Laughing I told him that yes, I was making money.
“It’s a big kid job.” He determined.
“Yep!” I was pleased, “My first big kid job.”
“Well, at least you got the chance to take a chance.” He concluded.
“HaHa! I’ll say!” I patted him on the back. “Now what do you think?” I dangled my sadly breaded pork chop in the air for his approval.
“Ohhhhh WOW!” He drooled, eyes soaking in the vision of my soggy bread job. He is always so flattering. You’d think I was Bobby Flay.
He watched as I shoved the pork chop into the oven to bake. “Whatchoo getchoo whatchoo whatchoo eh?” He said, peering over my shoulder.
“HaHa. Pardon?” I turned to look at him.
“Where’s the pairway?” He asked leaning back on the counter.

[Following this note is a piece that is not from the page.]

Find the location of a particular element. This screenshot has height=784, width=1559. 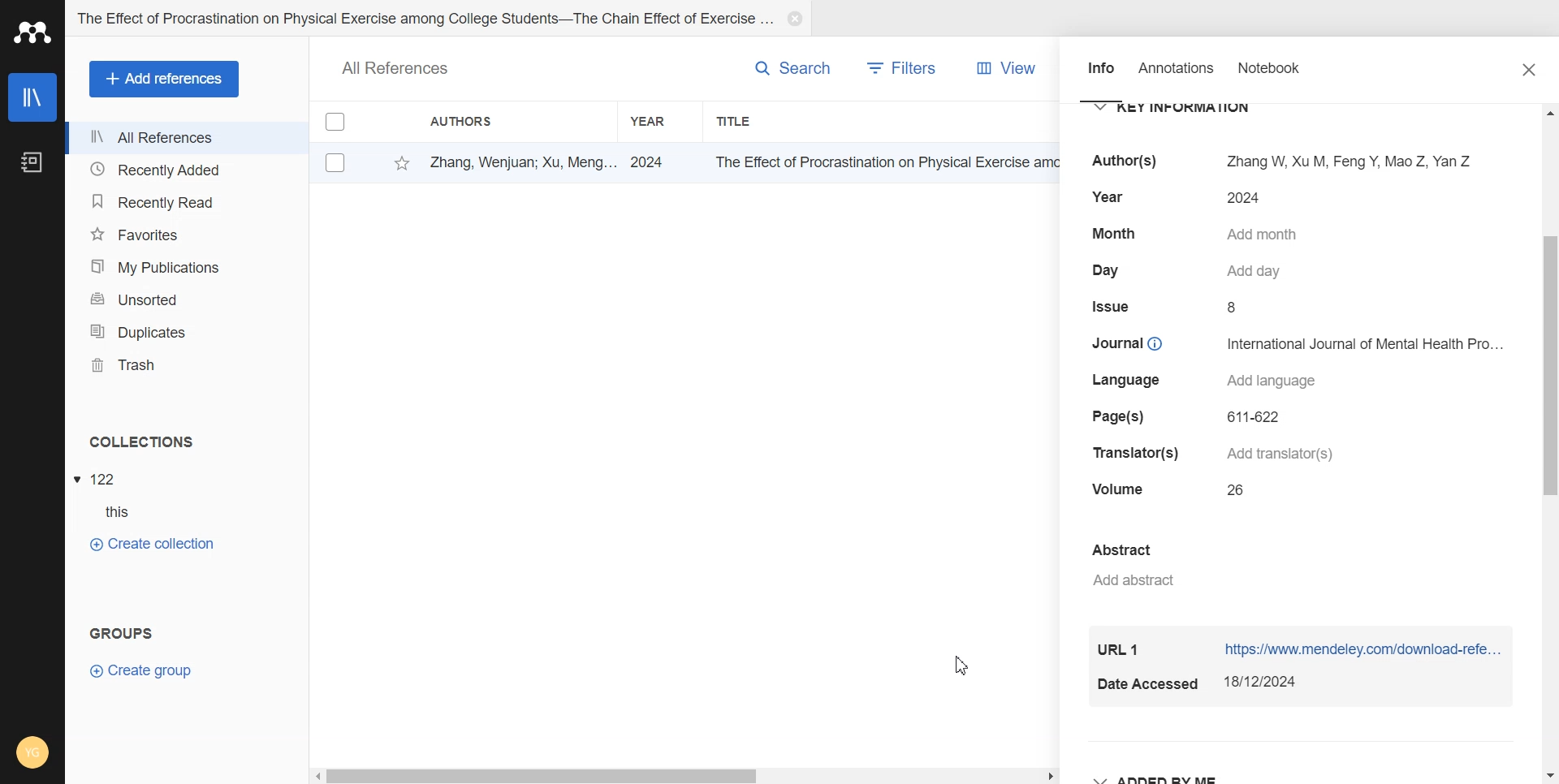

“Ummm…” I paused, “Yea…I don’t know what you mean.”
“In Springfield? That’s where the school is.”
“No.” He gave me an exasperated sigh and careened violently off into the darkness like a drunken sailor, only to reappear again in a few minutes with the remote control. “The PAIRWAY.” He put it on the counter.
Laughing I glanced at the clock. Time for the News.
Back in the family room, as I snuggled into the side chair and watched Grandpa awkwardly arrange himself behind his TV tray, he ordered me to “raise the controls”.
“You want to volume up?” I asked.
“What?” He asked me, as though I were the one speaking in my own version of pig latin.
“The VOLUME!” I said distinctly, “Do you want it LOUDER!”
“Oh this is what you mean!” He stood and went to the TV, adjusting the volume manually with ease. He gave me a curt nod, pleased with his display of manliness in my time of need, then lopped back down behind his TV tray.
“Sure. Good. Thank you so much!” I nodded my approval.
“Bob Saget.” He replied, throwing his hat onto the coffee table and tucking the pairway into his shirt pocket.